A Mystery of Mysteries is a brilliant biography of Edgar Allan Poe that examines the renowned author’s life through the prism of his mysterious death and its many possible causes.
It is a moment shrouded in horror and mystery. Edgar Allan Poe died on October 7, 1849, at just forty, in a painful, utterly bizarre manner that would not have been out of place in one of his own tales of terror. What was the cause of his untimely death, and what happened to him during the three missing days before he was found, delirious and “in great distress” on the streets of Baltimore, wearing ill-fitting clothes that were not his own?
Mystery and horror. Poe, who remains one of the most iconic of American writers, died under haunting circumstances that reflect the two literary genres he took to new heights. Over the years, there has been a staggering amount of speculation about the cause of death, from rabies and syphilis to suicide, alcoholism, and even murder. But many of these theories are formed on the basis of the caricature we have come to associate with Poe: the gloomy-eyed grandfather of Goth, hunched over a writing desk with a raven perched on one shoulder, drunkenly scribbling his chilling masterpieces. By debunking the myths of how he lived, we come closer to understanding the real Poe—and uncovering the truth behind his mysterious death, as a new theory emerges that could prove the cause of Poe’s death was haunting him all his life.
In a compelling dual-timeline narrative alternating between Poe’s increasingly desperate last months and his brief but impactful life, Mark Dawidziak sheds new light on the enigmatic master of macabre.
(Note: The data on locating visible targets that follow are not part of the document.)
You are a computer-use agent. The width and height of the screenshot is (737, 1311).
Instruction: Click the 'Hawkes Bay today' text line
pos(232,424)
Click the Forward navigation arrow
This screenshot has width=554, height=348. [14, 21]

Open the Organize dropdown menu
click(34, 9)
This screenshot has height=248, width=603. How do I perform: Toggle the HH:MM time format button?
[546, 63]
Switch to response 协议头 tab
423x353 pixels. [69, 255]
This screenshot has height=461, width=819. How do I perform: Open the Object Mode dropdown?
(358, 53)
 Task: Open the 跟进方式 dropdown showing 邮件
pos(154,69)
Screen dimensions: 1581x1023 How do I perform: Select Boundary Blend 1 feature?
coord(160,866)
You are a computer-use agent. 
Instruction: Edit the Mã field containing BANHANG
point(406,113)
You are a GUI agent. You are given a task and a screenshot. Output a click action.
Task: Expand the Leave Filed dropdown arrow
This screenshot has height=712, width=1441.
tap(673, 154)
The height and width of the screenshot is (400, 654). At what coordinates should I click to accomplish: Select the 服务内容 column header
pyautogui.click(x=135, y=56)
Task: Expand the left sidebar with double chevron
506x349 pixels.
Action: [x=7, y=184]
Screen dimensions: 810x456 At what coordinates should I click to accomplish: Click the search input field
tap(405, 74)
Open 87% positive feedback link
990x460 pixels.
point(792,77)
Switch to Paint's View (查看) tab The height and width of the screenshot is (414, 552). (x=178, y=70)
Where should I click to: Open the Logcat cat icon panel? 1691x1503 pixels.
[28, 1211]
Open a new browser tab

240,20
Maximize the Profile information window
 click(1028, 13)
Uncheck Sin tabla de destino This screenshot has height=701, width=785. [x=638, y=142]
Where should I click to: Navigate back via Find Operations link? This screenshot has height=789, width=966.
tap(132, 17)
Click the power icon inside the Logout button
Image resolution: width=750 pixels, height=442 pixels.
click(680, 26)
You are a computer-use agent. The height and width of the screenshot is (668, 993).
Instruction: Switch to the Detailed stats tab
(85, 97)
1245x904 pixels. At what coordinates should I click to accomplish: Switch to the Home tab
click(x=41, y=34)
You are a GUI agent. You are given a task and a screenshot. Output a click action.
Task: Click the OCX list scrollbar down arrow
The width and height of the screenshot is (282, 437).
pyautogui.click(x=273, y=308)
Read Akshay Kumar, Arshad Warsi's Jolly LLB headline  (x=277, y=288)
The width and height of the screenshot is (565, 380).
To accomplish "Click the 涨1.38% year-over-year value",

Mark Dawidziak is the author or editor of about 25 books, including three studies of landmark television series: The Columbo Phile: A Casebook, The Night Stalker Companion and Everything I Need to Know I Learned in The Twilight Zone, his lighthearted 2017 tribute to Rod Serling’s classic anthology series. He also is an internationally recognized Mark Twain scholar, and five of his books are about the iconic American writer. He spent 43 years as a television, film and theater critic at such newspapers as the Akron Beacon Journal and the Cleveland Plain Dealer. His work on the horror side of the street also includes the novel Grave Secrets, The Bedside, Bathtub & Armchair Companion to Dracula, short stories, and comic book scripts. He lives in Ohio.